→ **WHAT TO WORK ON**
Read the lines of the data below and retrieve those with "sidebar".
INPUT: Begin
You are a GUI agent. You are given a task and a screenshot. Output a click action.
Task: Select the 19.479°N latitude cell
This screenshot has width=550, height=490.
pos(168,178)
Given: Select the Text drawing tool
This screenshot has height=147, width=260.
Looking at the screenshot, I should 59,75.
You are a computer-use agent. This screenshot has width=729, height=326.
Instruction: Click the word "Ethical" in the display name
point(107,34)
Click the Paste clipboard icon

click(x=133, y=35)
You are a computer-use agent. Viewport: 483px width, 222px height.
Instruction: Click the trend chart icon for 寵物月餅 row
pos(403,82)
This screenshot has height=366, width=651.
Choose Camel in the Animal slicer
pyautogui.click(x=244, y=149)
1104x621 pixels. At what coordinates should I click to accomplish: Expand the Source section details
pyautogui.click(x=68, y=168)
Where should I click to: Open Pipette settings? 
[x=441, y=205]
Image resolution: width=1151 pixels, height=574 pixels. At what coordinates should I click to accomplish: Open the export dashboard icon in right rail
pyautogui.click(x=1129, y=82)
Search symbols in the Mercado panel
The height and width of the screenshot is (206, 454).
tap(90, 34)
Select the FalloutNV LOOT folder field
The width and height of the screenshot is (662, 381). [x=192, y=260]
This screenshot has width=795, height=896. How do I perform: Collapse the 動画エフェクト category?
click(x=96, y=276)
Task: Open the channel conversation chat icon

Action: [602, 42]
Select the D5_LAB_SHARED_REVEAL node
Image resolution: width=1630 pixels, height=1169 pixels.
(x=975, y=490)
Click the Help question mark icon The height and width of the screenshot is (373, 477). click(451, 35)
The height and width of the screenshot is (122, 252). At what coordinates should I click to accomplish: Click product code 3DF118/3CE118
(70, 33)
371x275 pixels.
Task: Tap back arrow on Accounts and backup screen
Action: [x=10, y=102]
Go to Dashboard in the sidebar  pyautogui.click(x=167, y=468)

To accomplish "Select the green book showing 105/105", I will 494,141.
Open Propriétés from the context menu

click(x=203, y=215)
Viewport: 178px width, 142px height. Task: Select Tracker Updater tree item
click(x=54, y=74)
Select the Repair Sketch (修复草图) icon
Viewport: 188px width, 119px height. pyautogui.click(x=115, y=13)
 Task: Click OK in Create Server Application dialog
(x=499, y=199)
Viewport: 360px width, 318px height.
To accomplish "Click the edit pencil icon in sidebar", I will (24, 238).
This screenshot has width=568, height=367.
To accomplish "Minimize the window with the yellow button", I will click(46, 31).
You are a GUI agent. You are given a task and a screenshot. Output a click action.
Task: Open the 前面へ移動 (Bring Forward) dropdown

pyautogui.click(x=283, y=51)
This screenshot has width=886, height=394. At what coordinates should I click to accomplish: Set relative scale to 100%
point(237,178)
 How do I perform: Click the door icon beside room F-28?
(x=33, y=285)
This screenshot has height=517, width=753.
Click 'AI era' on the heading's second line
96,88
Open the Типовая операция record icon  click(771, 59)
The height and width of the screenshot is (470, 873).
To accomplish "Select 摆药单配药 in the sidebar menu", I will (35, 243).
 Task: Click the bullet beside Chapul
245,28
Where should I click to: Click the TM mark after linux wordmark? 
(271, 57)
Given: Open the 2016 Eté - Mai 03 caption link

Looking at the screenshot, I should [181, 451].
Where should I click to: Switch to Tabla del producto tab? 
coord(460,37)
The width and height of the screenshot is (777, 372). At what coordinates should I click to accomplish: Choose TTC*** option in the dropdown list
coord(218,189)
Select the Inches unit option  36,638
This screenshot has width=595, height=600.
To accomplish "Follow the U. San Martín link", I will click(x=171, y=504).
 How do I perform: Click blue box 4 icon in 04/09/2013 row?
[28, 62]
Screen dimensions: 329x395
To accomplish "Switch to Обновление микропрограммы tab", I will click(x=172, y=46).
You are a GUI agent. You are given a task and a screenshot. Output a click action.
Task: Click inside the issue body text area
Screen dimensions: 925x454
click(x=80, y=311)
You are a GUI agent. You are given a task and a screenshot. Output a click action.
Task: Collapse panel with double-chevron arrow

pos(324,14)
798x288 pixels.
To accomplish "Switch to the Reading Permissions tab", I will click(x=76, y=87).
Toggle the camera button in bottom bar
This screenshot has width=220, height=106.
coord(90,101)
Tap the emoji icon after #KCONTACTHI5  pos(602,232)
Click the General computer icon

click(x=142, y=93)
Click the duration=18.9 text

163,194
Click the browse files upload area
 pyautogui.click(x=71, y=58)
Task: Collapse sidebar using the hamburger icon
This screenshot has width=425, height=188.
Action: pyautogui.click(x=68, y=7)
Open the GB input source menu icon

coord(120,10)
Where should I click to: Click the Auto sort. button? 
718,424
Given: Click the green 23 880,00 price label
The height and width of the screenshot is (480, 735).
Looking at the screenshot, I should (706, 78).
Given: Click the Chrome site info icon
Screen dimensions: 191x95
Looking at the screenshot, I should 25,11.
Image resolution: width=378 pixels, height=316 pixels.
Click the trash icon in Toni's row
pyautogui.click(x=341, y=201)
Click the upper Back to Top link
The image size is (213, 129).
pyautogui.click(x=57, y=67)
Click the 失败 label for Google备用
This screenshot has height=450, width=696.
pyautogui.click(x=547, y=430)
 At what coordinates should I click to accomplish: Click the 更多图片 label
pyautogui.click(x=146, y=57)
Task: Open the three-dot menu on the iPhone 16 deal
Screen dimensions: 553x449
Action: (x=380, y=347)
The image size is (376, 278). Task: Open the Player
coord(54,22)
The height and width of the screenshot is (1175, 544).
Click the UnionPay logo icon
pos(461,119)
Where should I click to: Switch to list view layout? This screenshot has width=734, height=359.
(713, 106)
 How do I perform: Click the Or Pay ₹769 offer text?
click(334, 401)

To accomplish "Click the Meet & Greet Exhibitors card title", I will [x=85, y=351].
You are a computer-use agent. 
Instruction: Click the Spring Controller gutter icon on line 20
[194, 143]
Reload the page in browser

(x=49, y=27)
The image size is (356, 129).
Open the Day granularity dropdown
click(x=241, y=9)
INPUT: End
→ **SOLVED PROBLEM**
Go to Dashboard in the sidebar  pyautogui.click(x=167, y=468)
To accomplish "Click the edit pencil icon in sidebar", I will (24, 238).
To accomplish "Select 摆药单配药 in the sidebar menu", I will (35, 243).
Task: Collapse sidebar using the hamburger icon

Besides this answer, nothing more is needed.